Muchos de los seres imaginarios de nuestro folclore fueron en principio fábula y devinieron en mitos. Estas deidades benignas y malignas, como sucede en el cristianismo, establecen relaciones antagónicas que determinan el equilibrio y el orden cósmico: la lucha parece sin cuartel, pero los contendientes ocupan el mismo territorio, tienen las mismas necesidades y terminan estableciendo treguas y compartiendo métodos: los dioses buenos pueden aniquilar a un pueblo por haber dañado a la naturaleza. También veremos seres malignos que, por una promesa hecha al descuido o por vanidad, ayudan a un mortal sin exigirle nada a cambio.
Entre estos personajes, existen algunos que protegen a las comunidades durante el día, pero al caer la noche se vuelven malvados, posiblemente por el viejo terror humano a las tinieblas.
Los seres superiores explican el nacimiento del mundo y de los astros; los secundarios, el origen de casi todas las cosas; los “civilizadores” vigilan las costumbres y enseñan cómo deben fabricarse los objetos. Luego vienen los que preservan animales y vegetales –sobre todo los de valor alimenticio para la tribu– y finalmente aparecen los que cuidan las aguas.
Pero los que protegen a los animales pueden ayudar al cazador si mata solo para alimentar a la tribu: Llastay cumple ambas funciones.
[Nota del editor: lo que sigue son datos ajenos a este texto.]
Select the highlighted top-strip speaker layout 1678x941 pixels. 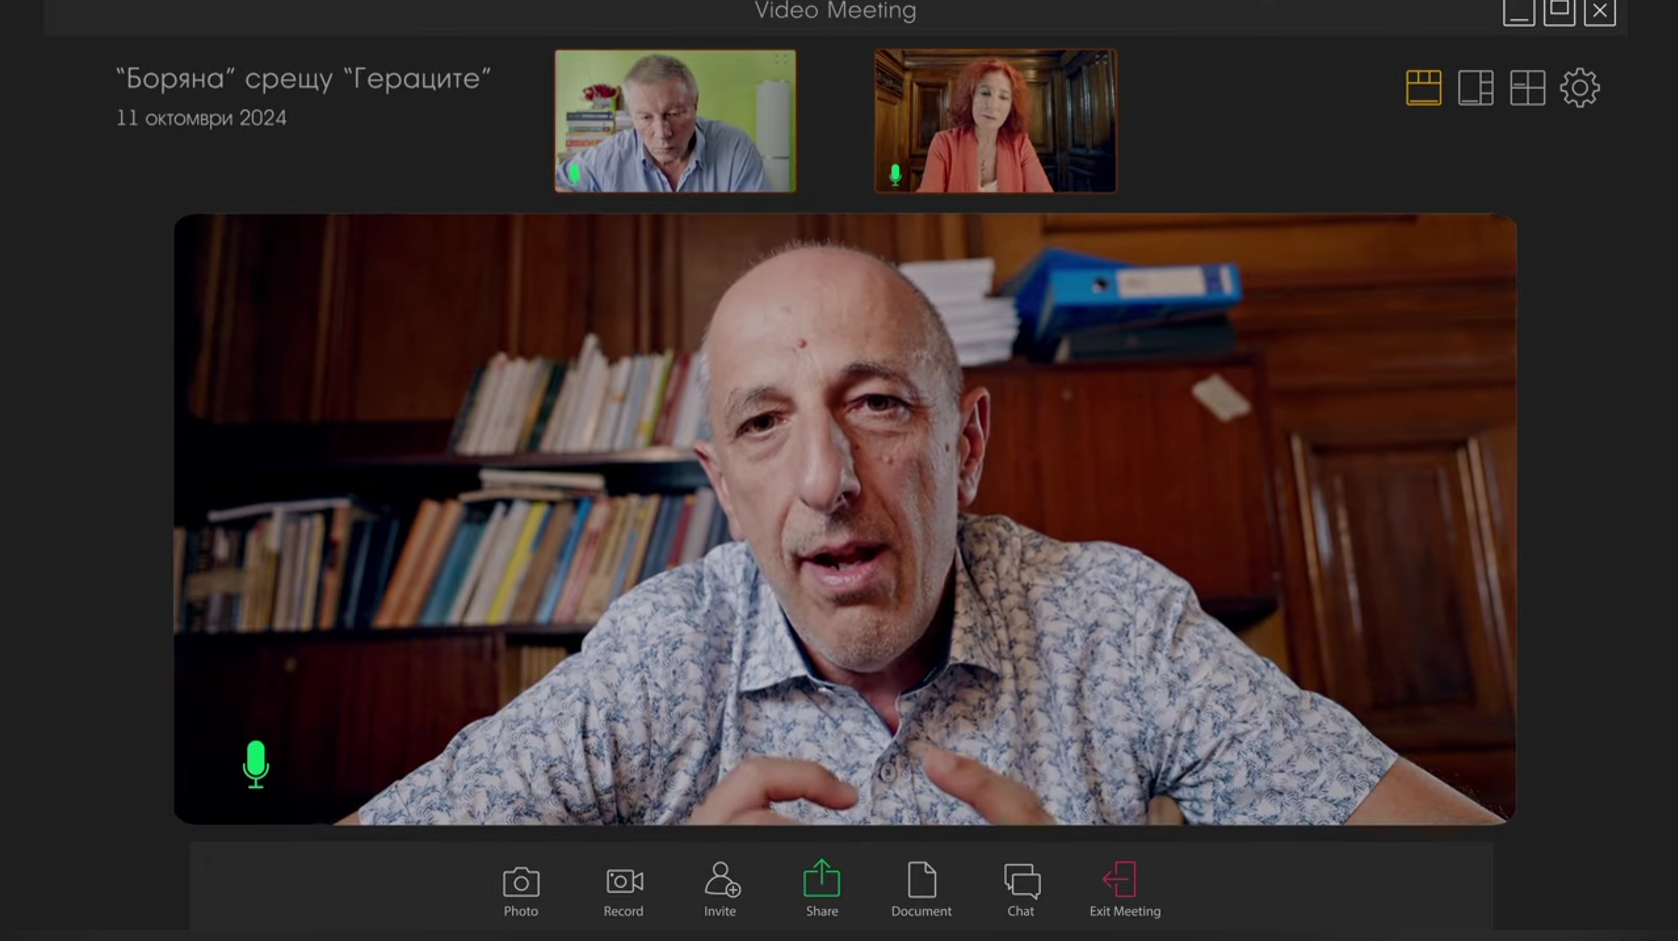[1423, 88]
Entre los que cuidan de la vegetación está el Sacháyoj, que deambula por los bosques de Santiago del Estero; y Yacumana, que se encarga de velar por el agua; ambos, a través de sus castigos, son muy eficaces en proteger el medioambiente, superando nuestras leyes humanas, casi siempre burladas.
Hace años, una indigenista me dijo que los pueblos originarios no conocían la violación, ni ningún tipo de crueldad contra la mujer. Le recordé las historias de cautivas –que rara vez terminaban como en las novelas– y me respondió que ésas eran consideradas “la enemiga”, como si esto las pusiera en otra categoría.
No pude desmentirla, pues no había leído tanto como ahora, pero años después descubrí que en las leyendas prehispánicas, existían seres que protegían a las mujeres de “el rapto, la violación y la muerte” y fueron creados porque el temor de la mujer a salir a buscar leña, traer agua, recolectar comida, era muy fuerte: estos espíritus las mantenían a salvo.
Pero muchos de los espíritus ancestrales no eran benévolos: estaban los que provocaban enfermedades o los que practicaban el canibalismo, como los ogros europeos.
Los “machis” o “curacas” tenían el poder de expulsar demonios de los cuerpos y de las aldeas. Y el chamán recibía sus poderes de un ser sobrenatural, que podía adoptar cualquier apariencia, como el Pillañ de los araucanos, los Payak de los tobas, los Negritos del agua de los guaraníes.
Había espíritus cuyo dominio era inmenso, como la Pachamama de nuestro Noroeste, o las deidades femeninas llamadas Señoras o Madres: del agua, del aire, de la yerba, incluso de las enfermedades.
Nuestro folclore cuenta también con personajes en los que se despliega una gran inventiva, como el Basilisco, el Pombero, el Runa-Uturunco, el Futre, la Mula-ánima, el Ucumar, pero casi todos ellos nacieron dentro de las creencias indígenas-hispánicas.
Sugerencias:
1) Para interesados y docentes, leer: Santiago del Estero y la leyenda, de Carlos Argañaraz; Leyendas mendocinas, de Jorge Ammar; Cuentos de los tehuelches, de Miguel A. Palermo; Relatos del Viento (Norte cordobés); Seres mitológicos argentinos, de A. Colombres; Leyendas, de Ambrosetti.
2) Instemos a nuestros adolescentes a inventar alguna leyenda. Pueden sorprendernos.